Jouw opdracht:
Zet de tekst hieronder over de filtering van zwemvijverwater voort, aansluitend op de laatste zin.

Documentfragment:
Het geheim van kristalhelder zwemvijverwater

Filtersystemen voor zwemvijvers
Het verschil tussen zwembad en zwemvijver zit hem in de filtering van het water. In een zwembad gebeurt de filtering door systemen die met chloor, zoutelektrolyse of waterperoxide werken. De zwemvijver filtert zijn water op een natuurlijke manier, door gebruikmaking van planten, minuscule diertjes en bacteriën. De meeste zwemvijvers en biologische zwembaden worden gefilterd met behulp van een moerasbed. Deze fi lterzone sluit aan vlak naast het zwemgedeelte of ligt er een eindje van verwijderd. De filterende moeraszone wordt meestal gevuld met lavasteentjes, met bovenop vaak een toplaag van clinoptoliet. Deze gesteentes bevatten holtes waarin bacteriën kunnen leven. Het nuttige oppervlak is daardoor groot.

Gegevensfragment:
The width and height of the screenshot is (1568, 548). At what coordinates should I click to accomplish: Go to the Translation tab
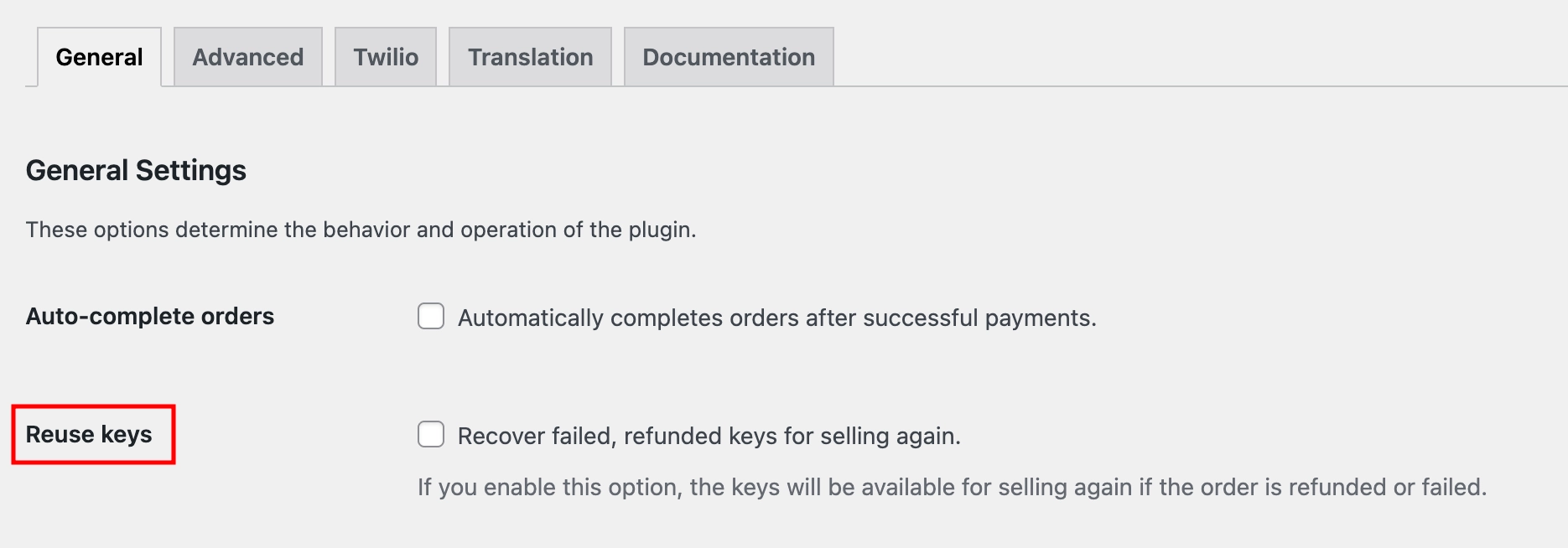coord(530,57)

Resultaat:
Biologisch filteren betekent reinigen met behulp van bacteriën. Deze bacteriën gaan afvalstoffen omzetten in moleculen die door planten kunnen worden opgenomen. De verontreinigingen afkomstig van ingewaaide bladeren, stuifmeel, vergane organismen enzovoort bevatten onder andere fosfaatverbindingen en ammoniak. De giftige ammoniak wordt door de werking van in de filter groeiende bacteriën omgezet in minder giftig nitriet en vervolgens in het zo goed als niet giftige nitraat. Het gaat hier om aërobe chemische reacties die zuurstof nodig hebben, veel zuurstof. De uiteindelijke restproducten van de biologische afbraak zijn fosfaat en nitraat. Beide moleculen zijn belangrijke meststoffen voor planten.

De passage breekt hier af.